• [WHAT THE TASK ASKS] Beginning with the line that contains "Viewport: 646px width, 524px height.", write out each remaining line of the records below exactly. Do not copy any picture.
● ● ● ● ●
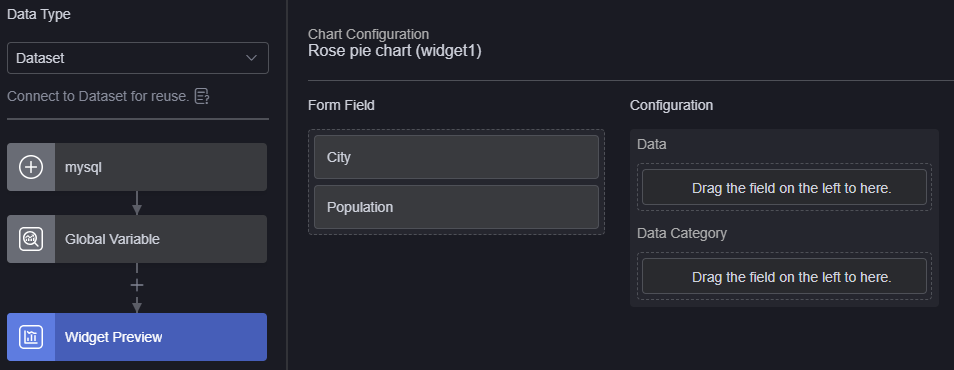The image size is (954, 370).
Task: Open the Dataset data type dropdown
Action: point(138,58)
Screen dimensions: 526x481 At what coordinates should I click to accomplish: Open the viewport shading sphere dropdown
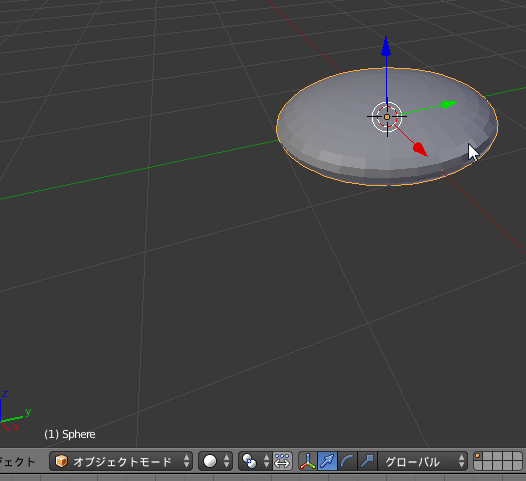pyautogui.click(x=216, y=461)
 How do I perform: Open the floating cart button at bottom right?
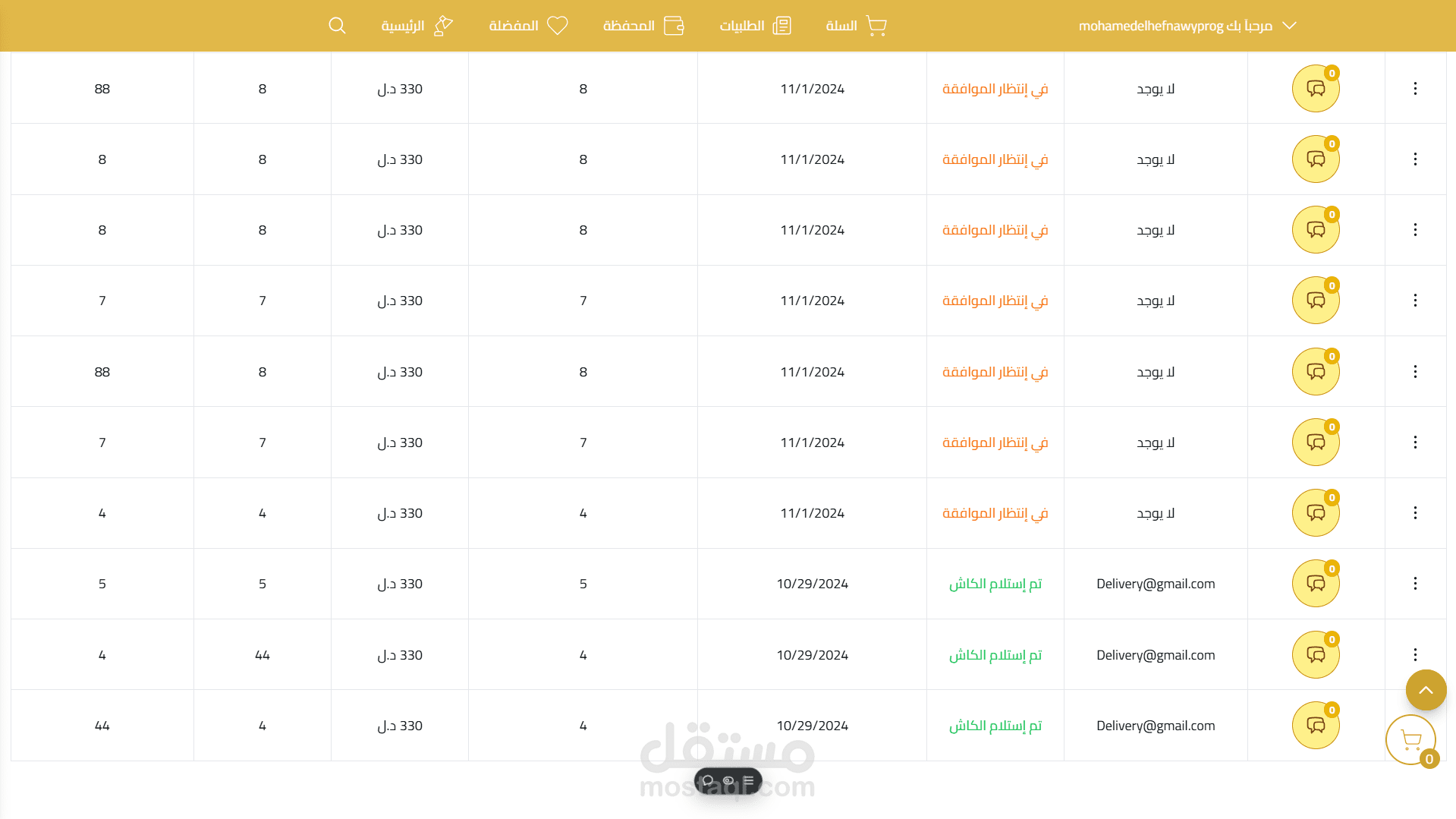tap(1410, 739)
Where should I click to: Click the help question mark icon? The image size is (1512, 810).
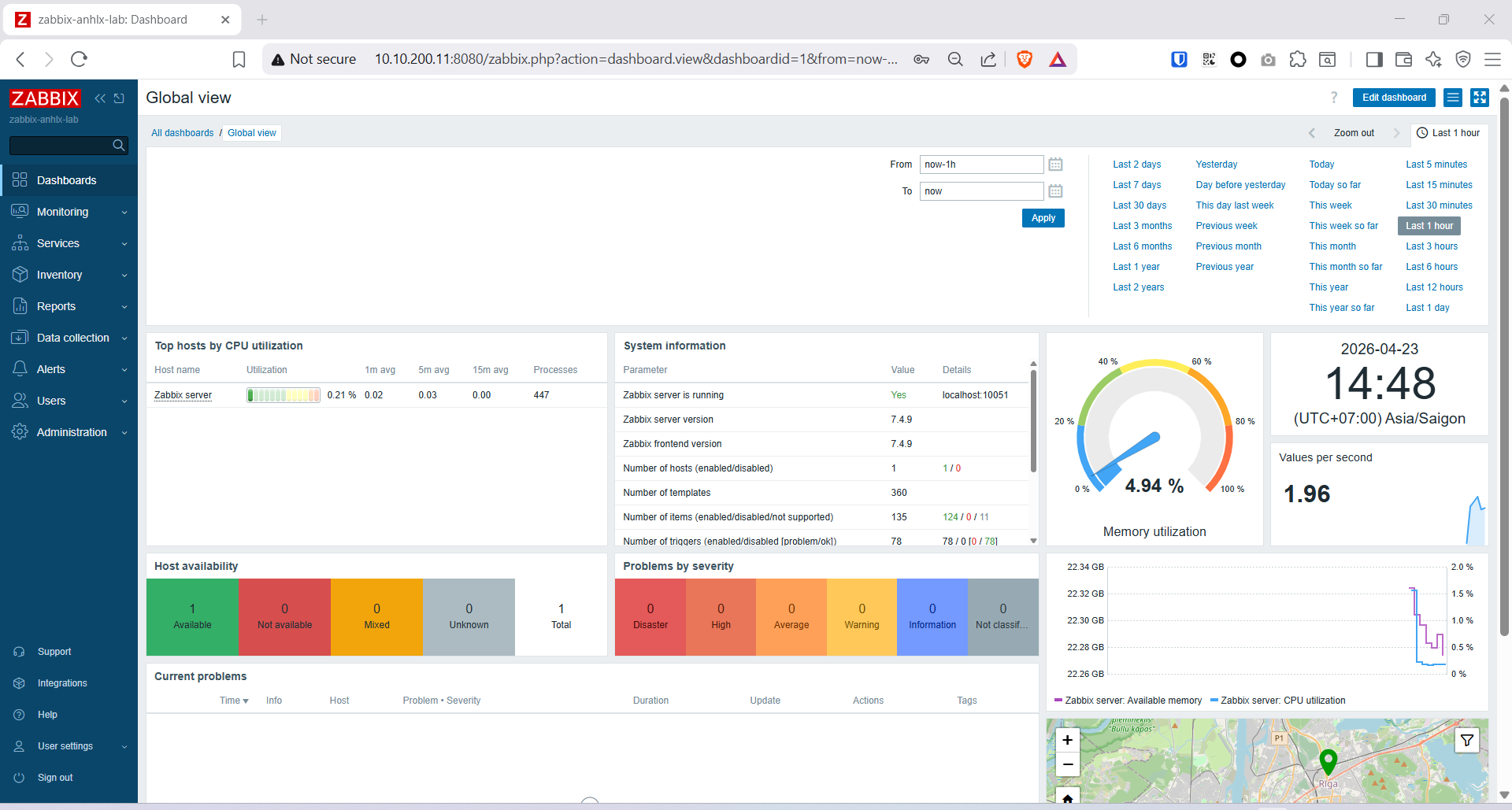pos(1333,98)
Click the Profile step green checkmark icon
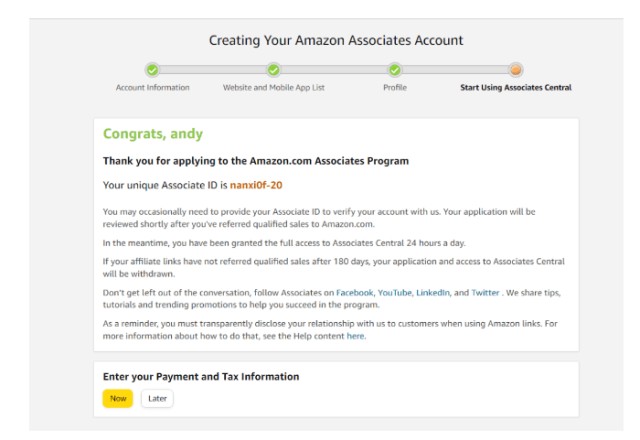Image resolution: width=640 pixels, height=440 pixels. [395, 69]
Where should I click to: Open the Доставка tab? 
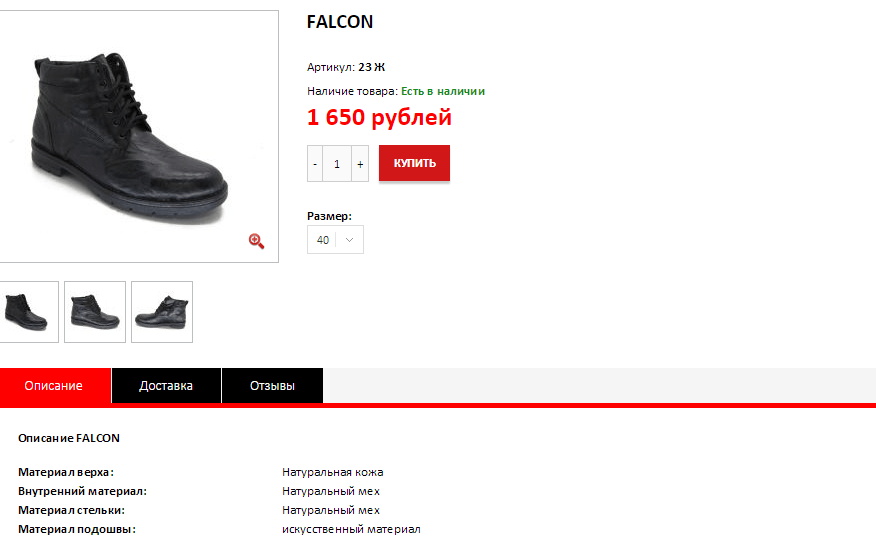[166, 386]
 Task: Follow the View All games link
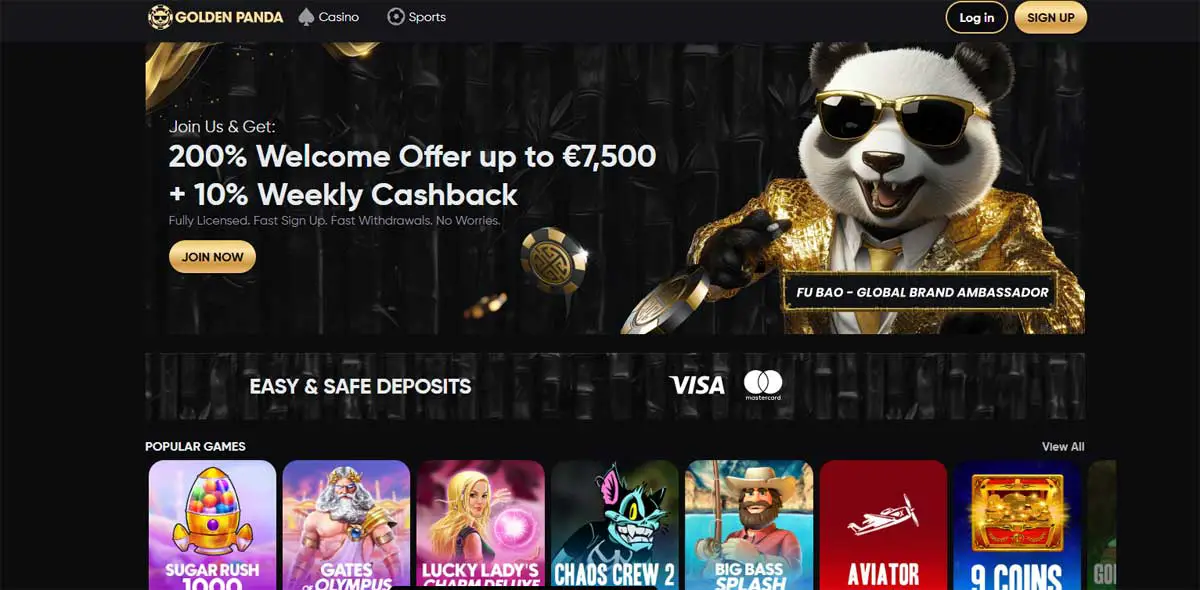click(1063, 447)
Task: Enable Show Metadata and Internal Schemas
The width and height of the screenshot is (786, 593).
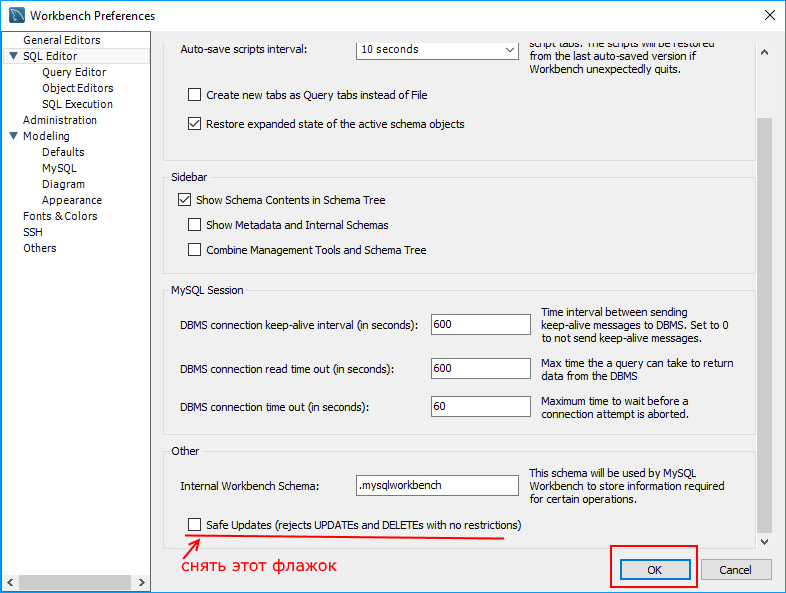Action: pos(194,225)
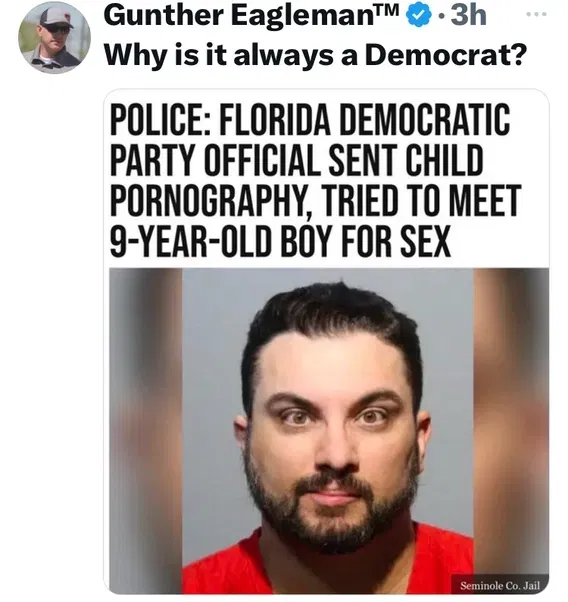Image resolution: width=568 pixels, height=602 pixels.
Task: Open the attached news image card
Action: click(326, 341)
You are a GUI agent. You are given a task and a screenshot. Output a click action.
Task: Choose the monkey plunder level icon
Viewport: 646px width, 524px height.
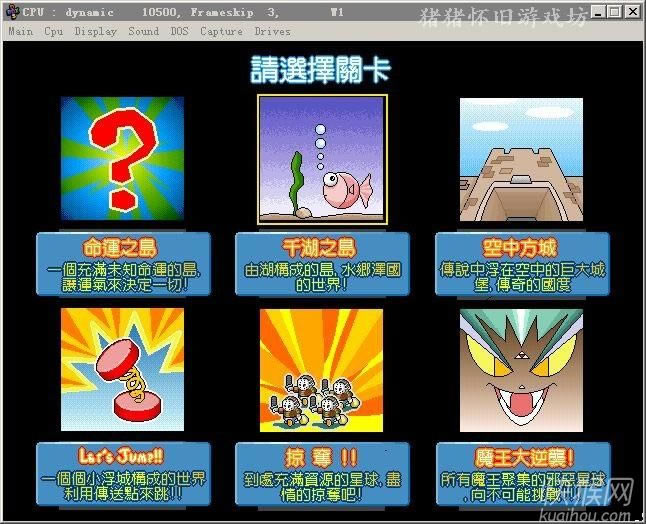[322, 369]
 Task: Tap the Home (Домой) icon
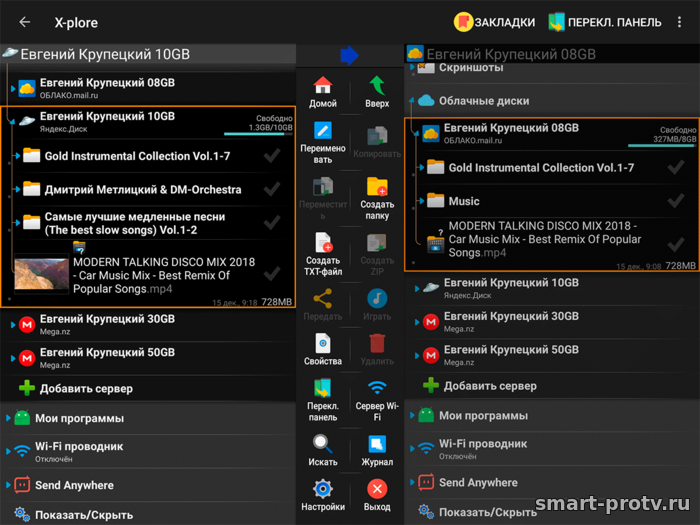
● ● ● ● ●
• [SOLVED EXERCISE]
Viewport: 646px width, 524px height.
[322, 369]
 Task: Tap the Home (Домой) icon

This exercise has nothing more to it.